Second of all most of you talked to me while i was in high school.. I graduated May 24, 2015... I was with another man at this point and i didn't know that he was cheating on me till he kept saying a lady's name repeatedly and he didn't even tell me he had left. So at that time i had went back to the one that i was with that i still have the ring for. This was the time that i went suicidal though most of ya don't know that cause i lost touch. I stayed a year in my tiny town. Then in July last year i got into college. I moved to texas cause of my college in august on the 28th of last year. I found out that the friend that i had been talking to for a long time was in the same area and till my dorm room opened up he let me stay with him.

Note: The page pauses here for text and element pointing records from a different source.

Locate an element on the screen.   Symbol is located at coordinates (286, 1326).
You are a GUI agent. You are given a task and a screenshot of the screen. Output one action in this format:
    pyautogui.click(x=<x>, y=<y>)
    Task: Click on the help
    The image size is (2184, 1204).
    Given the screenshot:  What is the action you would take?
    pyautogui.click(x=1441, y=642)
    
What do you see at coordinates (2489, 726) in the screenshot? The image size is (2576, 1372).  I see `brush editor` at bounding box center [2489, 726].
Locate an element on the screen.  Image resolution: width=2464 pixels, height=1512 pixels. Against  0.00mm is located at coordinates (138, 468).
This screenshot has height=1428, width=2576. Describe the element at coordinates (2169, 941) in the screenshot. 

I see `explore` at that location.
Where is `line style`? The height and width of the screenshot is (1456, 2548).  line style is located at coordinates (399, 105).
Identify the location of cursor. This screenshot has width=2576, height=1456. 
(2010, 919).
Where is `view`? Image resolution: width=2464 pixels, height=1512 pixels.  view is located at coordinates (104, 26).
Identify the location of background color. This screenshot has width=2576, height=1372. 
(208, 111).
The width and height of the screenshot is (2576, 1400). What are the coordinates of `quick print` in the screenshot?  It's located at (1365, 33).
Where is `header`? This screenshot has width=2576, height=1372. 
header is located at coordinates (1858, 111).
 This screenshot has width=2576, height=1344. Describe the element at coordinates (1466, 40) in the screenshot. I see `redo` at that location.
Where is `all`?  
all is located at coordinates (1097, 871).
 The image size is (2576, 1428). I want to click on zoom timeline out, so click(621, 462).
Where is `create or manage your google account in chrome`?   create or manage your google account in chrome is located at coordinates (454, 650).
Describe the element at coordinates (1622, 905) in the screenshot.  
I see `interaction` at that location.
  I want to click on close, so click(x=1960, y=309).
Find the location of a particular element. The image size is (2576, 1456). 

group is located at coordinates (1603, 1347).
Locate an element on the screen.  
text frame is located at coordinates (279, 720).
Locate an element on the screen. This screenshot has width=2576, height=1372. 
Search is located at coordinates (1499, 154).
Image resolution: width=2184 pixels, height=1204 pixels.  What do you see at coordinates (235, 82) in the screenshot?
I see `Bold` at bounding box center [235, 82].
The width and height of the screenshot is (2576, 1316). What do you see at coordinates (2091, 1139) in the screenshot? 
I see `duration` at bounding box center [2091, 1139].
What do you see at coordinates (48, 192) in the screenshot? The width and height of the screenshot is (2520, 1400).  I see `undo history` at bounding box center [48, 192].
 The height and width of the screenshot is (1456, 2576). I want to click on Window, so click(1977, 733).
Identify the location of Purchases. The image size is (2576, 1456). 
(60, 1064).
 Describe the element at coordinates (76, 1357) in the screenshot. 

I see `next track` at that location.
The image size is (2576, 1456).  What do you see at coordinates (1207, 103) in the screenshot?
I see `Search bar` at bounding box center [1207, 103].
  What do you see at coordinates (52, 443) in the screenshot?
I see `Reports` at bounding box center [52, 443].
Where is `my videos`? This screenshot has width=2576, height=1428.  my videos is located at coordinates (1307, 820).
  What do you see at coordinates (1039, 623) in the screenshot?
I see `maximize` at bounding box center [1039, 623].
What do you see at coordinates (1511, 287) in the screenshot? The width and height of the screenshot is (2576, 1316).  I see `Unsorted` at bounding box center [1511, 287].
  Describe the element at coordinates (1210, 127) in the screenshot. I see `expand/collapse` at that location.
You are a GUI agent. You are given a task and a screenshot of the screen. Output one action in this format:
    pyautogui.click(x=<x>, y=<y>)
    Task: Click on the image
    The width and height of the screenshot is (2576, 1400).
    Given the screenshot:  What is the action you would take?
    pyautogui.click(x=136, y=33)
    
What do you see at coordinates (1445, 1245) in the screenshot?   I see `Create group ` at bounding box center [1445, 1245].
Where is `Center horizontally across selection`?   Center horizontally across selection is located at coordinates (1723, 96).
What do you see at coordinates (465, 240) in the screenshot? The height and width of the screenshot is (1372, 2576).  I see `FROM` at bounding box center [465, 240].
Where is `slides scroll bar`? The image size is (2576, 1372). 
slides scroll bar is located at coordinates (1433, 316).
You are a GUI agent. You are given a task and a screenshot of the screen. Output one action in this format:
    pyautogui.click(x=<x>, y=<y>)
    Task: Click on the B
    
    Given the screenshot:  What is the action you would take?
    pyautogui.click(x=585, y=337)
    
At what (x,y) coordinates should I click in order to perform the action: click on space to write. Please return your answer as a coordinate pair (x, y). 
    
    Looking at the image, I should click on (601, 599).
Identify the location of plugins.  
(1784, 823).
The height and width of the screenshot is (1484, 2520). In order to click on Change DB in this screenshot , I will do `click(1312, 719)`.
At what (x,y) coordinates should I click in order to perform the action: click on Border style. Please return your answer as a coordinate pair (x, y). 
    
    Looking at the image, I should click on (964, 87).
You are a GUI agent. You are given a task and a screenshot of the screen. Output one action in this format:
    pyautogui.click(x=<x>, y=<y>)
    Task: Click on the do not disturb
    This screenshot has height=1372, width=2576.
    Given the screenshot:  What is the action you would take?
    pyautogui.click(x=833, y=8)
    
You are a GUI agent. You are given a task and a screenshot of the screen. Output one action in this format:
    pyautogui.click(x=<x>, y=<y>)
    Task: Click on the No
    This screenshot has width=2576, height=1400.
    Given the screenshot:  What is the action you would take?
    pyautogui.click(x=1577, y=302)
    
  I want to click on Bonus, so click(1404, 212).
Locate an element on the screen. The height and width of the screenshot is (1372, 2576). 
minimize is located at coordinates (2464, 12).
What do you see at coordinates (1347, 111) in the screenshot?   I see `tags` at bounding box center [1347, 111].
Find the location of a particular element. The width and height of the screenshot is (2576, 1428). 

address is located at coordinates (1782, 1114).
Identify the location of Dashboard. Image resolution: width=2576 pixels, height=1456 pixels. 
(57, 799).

Third of all this is my first full year in texas and I love it here but at times i miss my home in ohio. My friend, is well nmore then a friend now at the last part of last year when i had moved down here he told me he loved me but anyway, he loves and takes care of me and when my school pulled the stupid shit they did he was pissed at them but not much i can do on that one. And the final thing i will tie into this part as the typing is already long.... Me and my man named gray are going to get married next year. I am 21 years old irl now and i am glad to be back with you all.